Kriegführung im Cyberspace
Editorial – Dietrich Meyer-Ebrecht
- Die Militarisierung des Cyperspace: Die Informatik ist gefordert! – Götz Neuneck und Thomas Reinhold
- Völkerrecht im Cyberraum: Das Tallinn-Handbuch und der Tallinn-2-Prozess – Wolff Heintschel von Heinegg
- Das Problem der Attributierung von Cyberangriffen und seine Folgen – Sylvia Johnigk und Kai Nothdurft
- Aufrüstung im Cyberspace: Die ungleichen Ressourcen für staatliche Hacker und die zivile IT-Sicherheit – Ingo Ruhmann
- Cyberpeace: Menschenrechte in der digitalen Gesellschaft und friedliche Nutzung des Internet – Stefan Hügel
Editorial
Das Internet war einmal eine faszinierende neue Technologie. Es förderte die internationale Zusammenarbeit in der Wissenschaft. Als private Nutzer.innen zunehmend Zugang erhielten, wurde seine globale Ausbreitung auch durch die schöne Hoffnung auf einen Beitrag zur Völkerverständigung und Friedensstiftung beflügelt. Dann sah die Wirtschaft ihre Chance: Das Internet wurde zum globalen Handelsplatz. Fertigungs- und Versorgungs- und Verwaltungsprozesse werden durch Vernetzung optimiert, Information wird immer und überall zugänglich. Heute ist das Internet ein backbone der Zivilgesellschaft, von dem lebenswichtige Prozesse abhängen, auf dessen ungestörtes Funktionieren wir uns in immer stärkerem Maße verlassen müssen. Und bei alledem ist ziemlich in Vergessenheit geraten, dass die technische Grundlage des Internets – die Vernetzung von Computersystemen weltweit – einmal in militärischem Auftrag angelegt wurde.

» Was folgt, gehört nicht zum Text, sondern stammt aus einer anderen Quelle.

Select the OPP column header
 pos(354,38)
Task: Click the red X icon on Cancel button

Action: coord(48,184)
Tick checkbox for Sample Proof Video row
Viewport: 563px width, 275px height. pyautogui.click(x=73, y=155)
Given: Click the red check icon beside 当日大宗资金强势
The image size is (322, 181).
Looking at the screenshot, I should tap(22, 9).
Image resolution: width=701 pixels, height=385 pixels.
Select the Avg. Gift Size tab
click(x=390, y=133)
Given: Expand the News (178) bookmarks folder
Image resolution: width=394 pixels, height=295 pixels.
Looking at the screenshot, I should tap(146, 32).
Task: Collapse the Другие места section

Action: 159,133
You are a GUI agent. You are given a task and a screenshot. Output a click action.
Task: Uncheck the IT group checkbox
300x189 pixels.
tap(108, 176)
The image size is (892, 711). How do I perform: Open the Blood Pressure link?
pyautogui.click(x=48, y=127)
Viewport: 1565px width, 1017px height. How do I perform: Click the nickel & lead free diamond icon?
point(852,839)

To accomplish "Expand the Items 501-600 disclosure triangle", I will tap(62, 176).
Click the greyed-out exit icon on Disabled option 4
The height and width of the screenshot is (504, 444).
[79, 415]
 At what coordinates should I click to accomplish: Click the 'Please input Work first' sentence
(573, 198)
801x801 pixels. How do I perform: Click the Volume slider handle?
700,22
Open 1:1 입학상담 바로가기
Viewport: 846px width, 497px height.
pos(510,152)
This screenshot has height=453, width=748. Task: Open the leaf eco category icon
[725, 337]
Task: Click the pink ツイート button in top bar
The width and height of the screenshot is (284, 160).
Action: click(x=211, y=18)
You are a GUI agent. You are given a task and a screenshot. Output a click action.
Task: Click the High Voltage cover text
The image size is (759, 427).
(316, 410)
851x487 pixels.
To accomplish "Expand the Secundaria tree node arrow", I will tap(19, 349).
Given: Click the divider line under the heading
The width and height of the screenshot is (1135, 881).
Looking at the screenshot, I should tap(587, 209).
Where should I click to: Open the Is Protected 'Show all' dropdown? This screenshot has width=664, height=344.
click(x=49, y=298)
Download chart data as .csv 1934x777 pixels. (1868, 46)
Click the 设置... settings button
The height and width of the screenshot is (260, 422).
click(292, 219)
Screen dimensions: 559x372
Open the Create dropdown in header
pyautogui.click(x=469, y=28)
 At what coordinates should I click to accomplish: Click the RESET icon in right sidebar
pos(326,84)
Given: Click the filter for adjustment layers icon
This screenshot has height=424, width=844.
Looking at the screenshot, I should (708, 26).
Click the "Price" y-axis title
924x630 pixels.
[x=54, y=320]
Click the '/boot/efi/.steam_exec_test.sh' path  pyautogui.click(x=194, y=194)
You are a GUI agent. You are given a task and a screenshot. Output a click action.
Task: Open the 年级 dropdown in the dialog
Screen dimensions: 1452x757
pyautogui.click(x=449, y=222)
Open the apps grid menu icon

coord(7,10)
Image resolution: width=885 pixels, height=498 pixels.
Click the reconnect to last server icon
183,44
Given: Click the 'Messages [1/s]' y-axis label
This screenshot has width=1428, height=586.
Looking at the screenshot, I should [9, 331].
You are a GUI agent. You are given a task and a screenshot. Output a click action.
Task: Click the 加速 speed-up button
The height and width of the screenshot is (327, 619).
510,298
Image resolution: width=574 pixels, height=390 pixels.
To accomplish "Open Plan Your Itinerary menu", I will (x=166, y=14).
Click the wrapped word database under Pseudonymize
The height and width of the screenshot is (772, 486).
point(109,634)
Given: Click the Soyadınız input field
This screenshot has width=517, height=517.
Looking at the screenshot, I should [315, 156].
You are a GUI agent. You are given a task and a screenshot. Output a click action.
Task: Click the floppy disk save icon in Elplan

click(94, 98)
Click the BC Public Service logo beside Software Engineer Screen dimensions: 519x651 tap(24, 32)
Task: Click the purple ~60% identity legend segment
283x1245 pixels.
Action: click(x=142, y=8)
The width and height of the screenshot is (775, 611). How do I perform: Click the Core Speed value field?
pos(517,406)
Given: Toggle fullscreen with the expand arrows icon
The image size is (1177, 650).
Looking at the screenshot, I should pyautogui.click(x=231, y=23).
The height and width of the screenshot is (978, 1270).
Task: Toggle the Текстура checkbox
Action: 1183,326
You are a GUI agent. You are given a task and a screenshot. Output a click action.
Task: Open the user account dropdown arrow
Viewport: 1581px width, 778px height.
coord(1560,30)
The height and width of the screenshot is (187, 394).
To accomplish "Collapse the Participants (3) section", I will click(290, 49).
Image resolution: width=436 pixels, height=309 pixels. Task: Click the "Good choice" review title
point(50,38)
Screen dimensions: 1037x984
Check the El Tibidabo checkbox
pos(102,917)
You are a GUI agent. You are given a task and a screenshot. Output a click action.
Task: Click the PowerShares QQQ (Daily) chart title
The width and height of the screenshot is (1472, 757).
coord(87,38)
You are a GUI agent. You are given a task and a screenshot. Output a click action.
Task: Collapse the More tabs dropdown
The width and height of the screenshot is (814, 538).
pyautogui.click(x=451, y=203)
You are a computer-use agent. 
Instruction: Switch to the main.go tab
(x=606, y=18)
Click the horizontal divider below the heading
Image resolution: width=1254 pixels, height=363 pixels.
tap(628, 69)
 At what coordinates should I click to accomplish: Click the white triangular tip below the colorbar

Nicht in Vergessenheit geraten ist dies bei den Militärs. Ganz im Gegenteil, network centered warfare war bereits 1996 die Kernbotschaft in einem Positionspapier des US-Generalstabs, der Joint Vision 2010. Gefordert wird eine umfassende Nutzung moderner Kommunikations- und Informationstechnologie in Waffen, in Waffensystemen und in den zu ihrem Einsatz notwendigen Infrastrukturen. Eine besondere Rolle kommt in der Doktrin der ‚Neuen Kriege’ dem Cyberspace zu, dem weltweiten virtuellen Verkehrsraum für digitale Daten aus Kabeln, Mobilfunk und vernetzten Computersystemen. Er ist geradezu prädestiniert für eine umfassende Ausspähung nahezu aller Lebensbereiche.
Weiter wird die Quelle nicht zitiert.